[start Records for this exercise]
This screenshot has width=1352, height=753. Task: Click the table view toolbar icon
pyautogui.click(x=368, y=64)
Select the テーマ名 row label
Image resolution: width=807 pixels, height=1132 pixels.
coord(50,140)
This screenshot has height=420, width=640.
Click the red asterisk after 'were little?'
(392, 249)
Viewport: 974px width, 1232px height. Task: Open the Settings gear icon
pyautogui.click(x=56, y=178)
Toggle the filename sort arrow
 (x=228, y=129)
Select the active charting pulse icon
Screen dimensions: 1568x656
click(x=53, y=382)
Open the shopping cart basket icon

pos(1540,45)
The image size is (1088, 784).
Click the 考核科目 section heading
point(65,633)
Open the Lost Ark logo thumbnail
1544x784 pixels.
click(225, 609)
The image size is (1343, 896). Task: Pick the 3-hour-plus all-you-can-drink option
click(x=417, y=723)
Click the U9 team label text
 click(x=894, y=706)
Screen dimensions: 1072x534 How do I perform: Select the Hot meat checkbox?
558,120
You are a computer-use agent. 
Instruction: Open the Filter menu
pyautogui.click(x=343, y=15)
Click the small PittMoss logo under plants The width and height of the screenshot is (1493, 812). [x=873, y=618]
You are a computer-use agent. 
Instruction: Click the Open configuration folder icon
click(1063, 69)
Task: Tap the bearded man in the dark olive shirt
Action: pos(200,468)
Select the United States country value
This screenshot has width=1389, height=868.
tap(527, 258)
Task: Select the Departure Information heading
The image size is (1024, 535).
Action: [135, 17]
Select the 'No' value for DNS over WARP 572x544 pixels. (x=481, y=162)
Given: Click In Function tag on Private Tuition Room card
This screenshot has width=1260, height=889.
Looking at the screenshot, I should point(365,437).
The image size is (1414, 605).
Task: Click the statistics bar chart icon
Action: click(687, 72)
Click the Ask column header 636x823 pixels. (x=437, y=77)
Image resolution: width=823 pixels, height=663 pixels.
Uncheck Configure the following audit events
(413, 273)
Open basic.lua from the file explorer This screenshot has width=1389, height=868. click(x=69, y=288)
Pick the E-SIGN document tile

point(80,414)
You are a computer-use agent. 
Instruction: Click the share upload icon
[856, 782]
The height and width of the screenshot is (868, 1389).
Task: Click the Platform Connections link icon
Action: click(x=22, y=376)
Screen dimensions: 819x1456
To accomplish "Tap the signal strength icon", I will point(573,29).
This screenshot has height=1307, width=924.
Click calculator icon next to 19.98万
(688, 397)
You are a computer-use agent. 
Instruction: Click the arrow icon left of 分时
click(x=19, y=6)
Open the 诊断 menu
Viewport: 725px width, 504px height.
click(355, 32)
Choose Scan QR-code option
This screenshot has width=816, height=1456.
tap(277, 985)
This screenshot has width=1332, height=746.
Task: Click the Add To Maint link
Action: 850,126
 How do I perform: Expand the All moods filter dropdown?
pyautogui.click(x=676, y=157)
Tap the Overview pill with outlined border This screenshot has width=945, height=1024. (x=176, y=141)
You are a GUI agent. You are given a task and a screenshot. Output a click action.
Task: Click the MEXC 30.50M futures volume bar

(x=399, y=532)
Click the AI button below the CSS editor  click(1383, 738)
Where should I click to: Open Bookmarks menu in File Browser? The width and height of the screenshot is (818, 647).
[end Records for this exercise]
What is asked: Find every line in the records above that contains the word "resolution", matching case exactly, and copy each of those lines.

Finished exercise:
Image resolution: width=807 pixels, height=1132 pixels.
Image resolution: width=823 pixels, height=663 pixels.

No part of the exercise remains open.